Some in GOP take limited approach to Dream Act

The early reviews were not positive from those who could benefit most — children of immigrants.


Two years ago, House Republicans would not hear of the Dream Act, rejecting as a “nightmare” the legislation to provide a path to citizenship for immigrants who were brought to the country as children and are here illegally as young adults.

Now, they’re taking a second look.

House Majority Leader Eric Cantor, R-Va., is working on his own version that some Republicans hope could bridge the divide between the parties on an immigration overhaul, which has languished in the GOP-led House.

But it could also fall flat — with Republicans who reject any citizenship option for those not lawfully in the country and Democrats who dismiss it as too little, too late.

The approach was aired Tuesday at a House judiciary subcommittee hearing, as Republicans search for a way to respond to an issue that top party leaders say is vital for the GOP’s future.

Dreamers, as the young immigrants who have fought for the Dream Act call themselves, now reject the idea as a “childish” political game and vow not to leave behind the parents who struggled to give them better lives in the U.S.

They largely back the Senate bill, which would provide a 13-year process for citizenship for most of the 11 million immigrants in the country illegally. But House GOP leaders have said they will not take up that bill.

One young immigrant gave tearful testimony to the House subcommittee.

“When members of Congress tell me that I deserve an opportunity to earn citizenship, and my mother does not, I tell them that if anyone deserves that opportunity to earn citizenship, it is my mother,” said 30-year-old Rosa Velazquez, a graduate student in Arkansas.

Velazquez, who came to the United States from Mexico 25 years ago, described her mother’s job cutting chicken in a poultry factory.

“My mother’s working hands are the foundation on which this country was built,” she said. “I am my mother’s daughter. She and I are equal.”

Opponents, including Democrats on the panel, warned that to exclude most immigrants who are in the country illegally from the possibility of citizenship would create a permanent underclass.

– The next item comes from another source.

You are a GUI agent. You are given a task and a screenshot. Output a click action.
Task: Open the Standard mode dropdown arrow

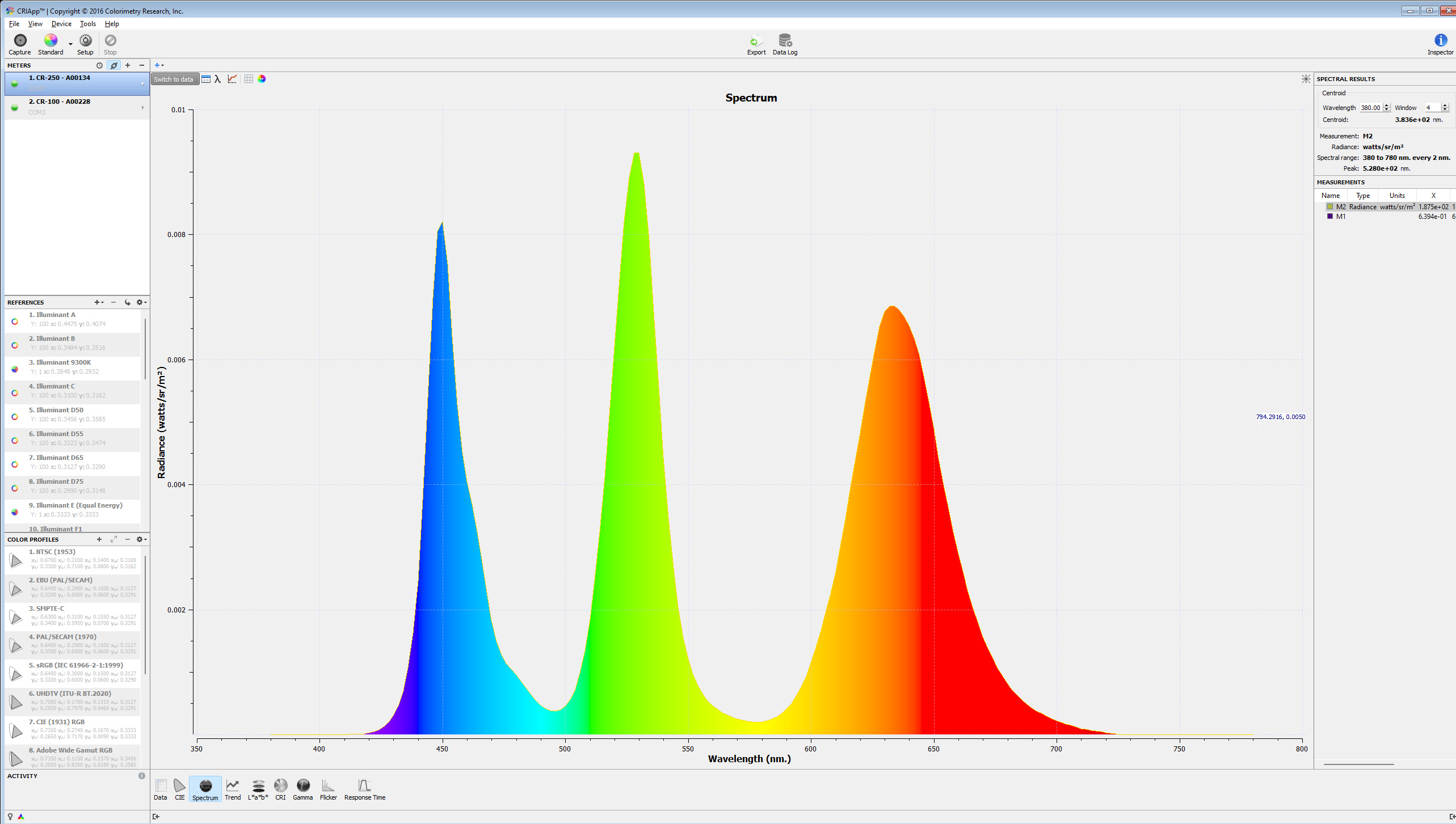tap(70, 44)
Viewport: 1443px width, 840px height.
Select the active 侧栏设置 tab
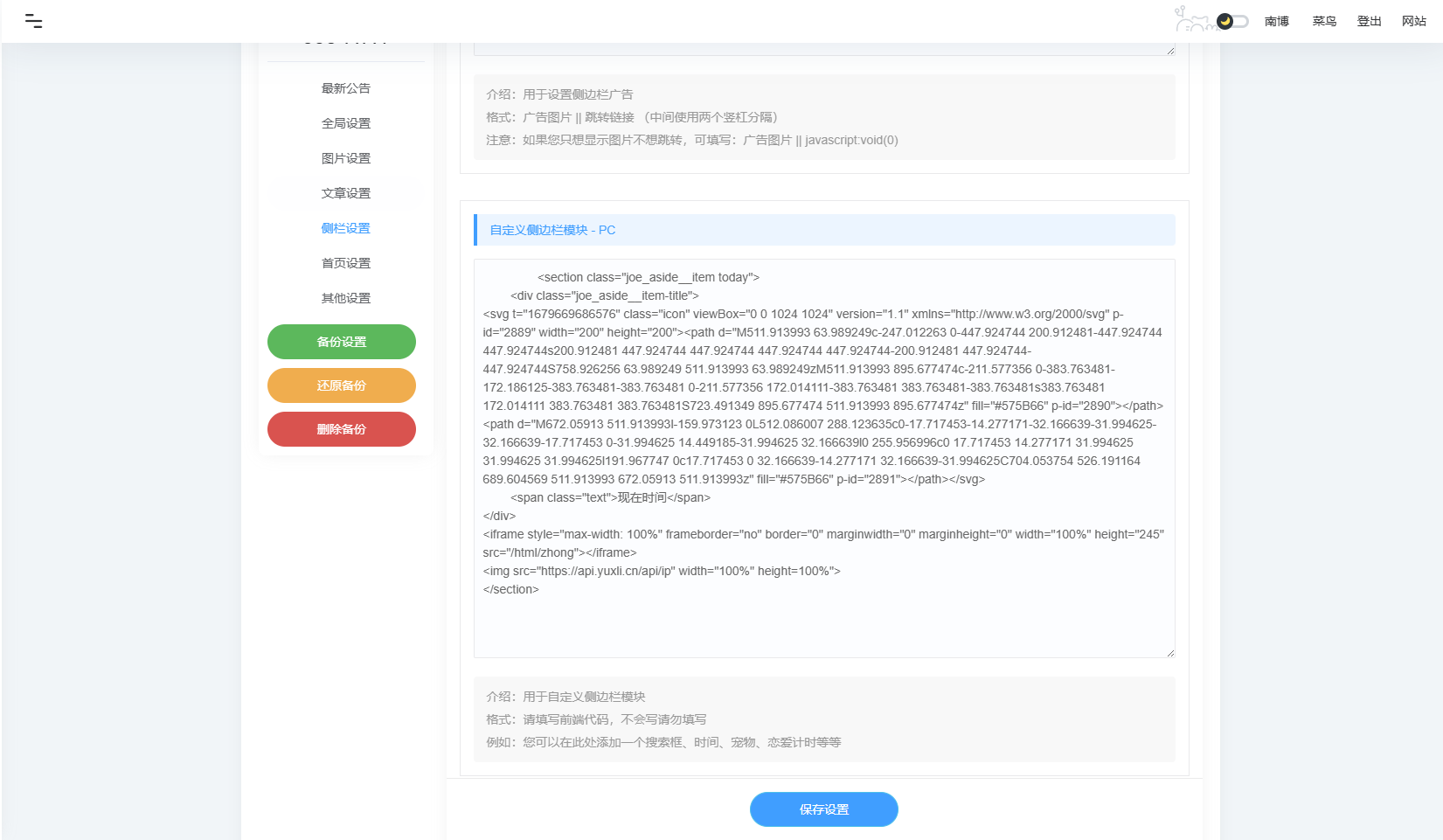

But interest in the proposal from several key Republicans on the panel could signal broader support within the House GOP, setting up a possible showdown with Democrats.

“We all view children as a special, protected class,” said Rep. Trey Gowdy, R-S.C., the subcommittee chairman, who warned that holding out for the 11 million “will only wind up hurting the most vulnerable.”

Rep. Ted Poe, R-Texas, said, “It seems to me it’s time we deal with these children in a very special way and bring them into our society.”

Those sentiments are a turnaround from two years ago when the Dream Act was narrowly approved by a Democratic-led House. The measure later died in the Senate.